列の真ん中でエリー王女が乗っている馬車の護衛に当たっていたアランとレイにも指示が届く。
馬車が急に止まったことに疑問を感じたマーサは、カーテンの隙間から外を覗いた。多くの木々が見え、次の滞在所があるようには見えない。
「何かあったのですか?」
マーサが小窓から御者に確認した。
「戦闘体勢に入るよう指示が来たので待機しております。恐らくもうすぐ第二の指示がくると思われますので暫くお待ち下さい」
その言葉にエリー王女とマーサは顔を見合せた。
「マーサ……」
「大丈夫です。今回はローンズの皆様もいらっしゃいます」
マーサはエリー王女の隣に移動し、肩を抱き寄せる。エリー王女の体が僅かに震えていた。マーサは体をさすりながら何度も大丈夫だと言い聞かせる。
馬車の外では一人の騎士がレイの元へ駆け寄ってきた。
「レイとアリスさんに先陣を任せたいとのこと。宜しくお願いします」
レイとすぐ後ろにいたローンズ王国の騎士団隊長のバーミアに伝える。
「人数が多いのか。確かにこの狭い道なら魔法が有効だな。アリス……」
バーミアはアリスに視線を送り、近くに呼び寄せた。
「アラン、エリー様のことお願いね」
「ああ。気を付けろよ、レイ」
レイはアランに頷いて見せると、ちらりと馬車の方に視線を移動させてから馬を走らせる。遅れて後ろからアリスとローンズ王国の騎士隊長バーミアも続いた。
「隊長。状況はどうなってますか?」
緊迫した空気の中、ビルボートの元に着いたレイが静かに声をかける。
「ここからまだ大分先だが八十人ほどが道を挟んで待ち伏せしているそうだ。こっそり森から入り奇襲をかける。二人は左右に別れ、先陣をお願いしたい。人数は多いが我々であれば必ず切り抜けられる」
騎士達は馬を置き、左右に広がっている森の中を二手に別れて進んでいくことになった。
右側の森はアトラス王国が担当し、レイが先頭になって進む。風の魔法を使い、気配に集中しながら歩みを進めた。
「近い……」
嗅覚の鋭いビルボートの呟きに同意するようにレイは頷いた。
前方奥の木々の上に多くの気配を感じる。待ち構えて奇襲を狙っているのだろう。
レイは意識を集中し、両手を広げる。
風が後ろから吹き始め、木々と共に騎士たちの髪を揺らした。
「よし」
追い風が強くなるとレイは勢いよく手をクロスさせた。
その瞬間、レイよりも先に進む風が鋭利に吹きすさび、森の奥へと走り抜ける。
風は敵の皮膚や鎧を切り刻み、遠くから痛みに悶える悲痛な叫び声が次々と上がった。
「このまま突き進む!」
レイが声を張り上げながら剣を抜き走り出す。それを皮切りに、騎士たちも一気に突撃を開始した。

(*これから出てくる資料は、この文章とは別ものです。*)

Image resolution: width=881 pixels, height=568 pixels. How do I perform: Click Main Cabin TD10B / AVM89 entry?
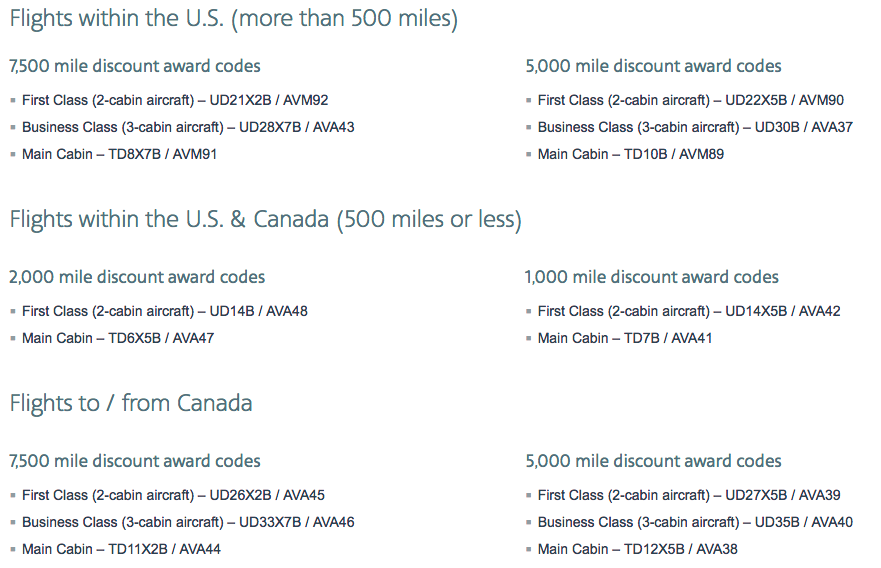(630, 155)
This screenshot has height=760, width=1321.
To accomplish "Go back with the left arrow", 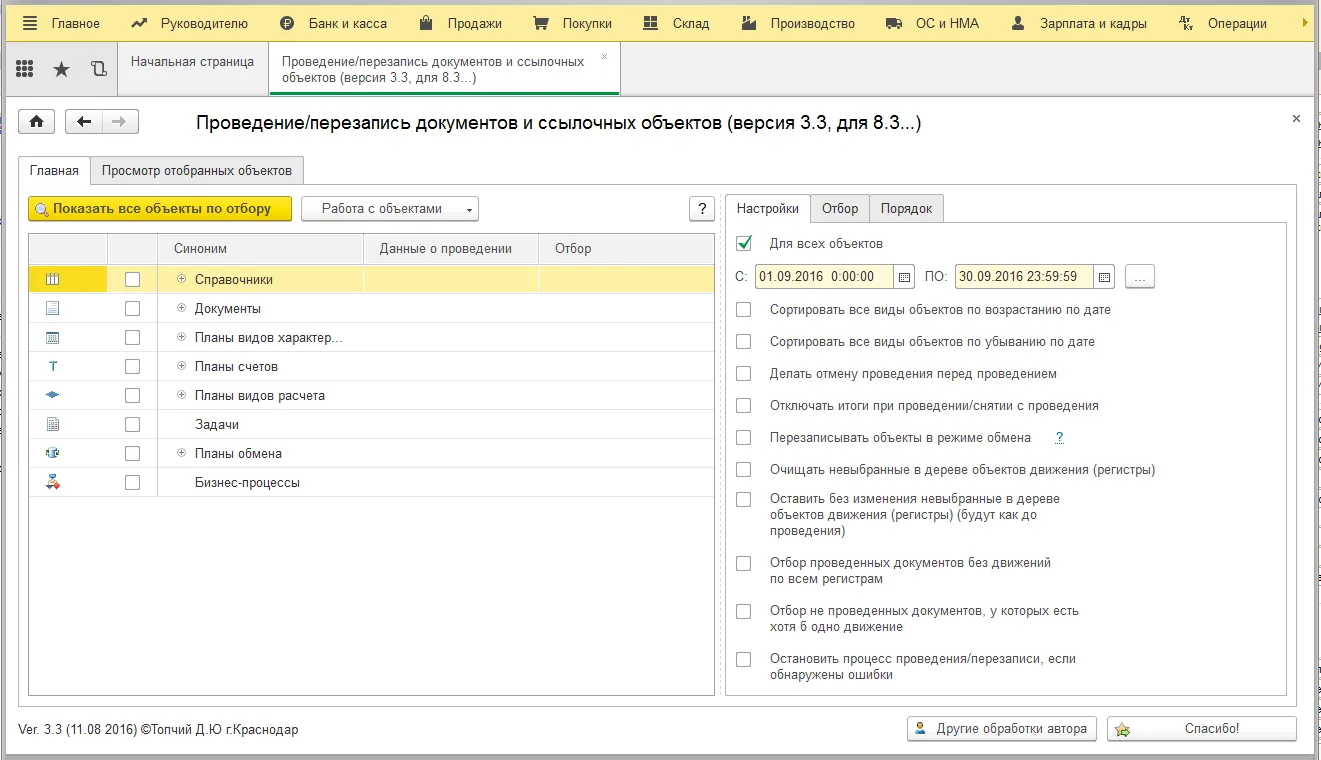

木々にいた男たちは既に木の根元でのたうち回っている。魔法が当たらなかった者達は、突然の攻撃に驚き一歩出遅れた。
レイは奥へと進みながら次々と木の上にいる者から優先に魔法を放って行く。敵も体制を整えたのか、いくつもの矢が次々と飛んでくる。それを副隊長のアルバートが剣で切り落とした。
「先輩」
「奥の敵に集中しろ。俺が援護する」
「はい!」
アルバートは向かってくる敵や放たれた矢に器用に対処していく。
静かだった森は今や、怒号と金属がぶつかる音で騒然としていた――――。
森の奥にある高台から隠れるように身を潜めている男が目を細めた。うねった黒い髪をかき上げ、黒いマントのフードを深くかぶる。
「まさか、ローンズの騎士まで来ているとは……。我々の人数が多いとは言えど、傭兵程度ではどうにもならないか……」
立ち上がり、踵を返した。
早急に報告をしなければならない。
――――ディーン様に。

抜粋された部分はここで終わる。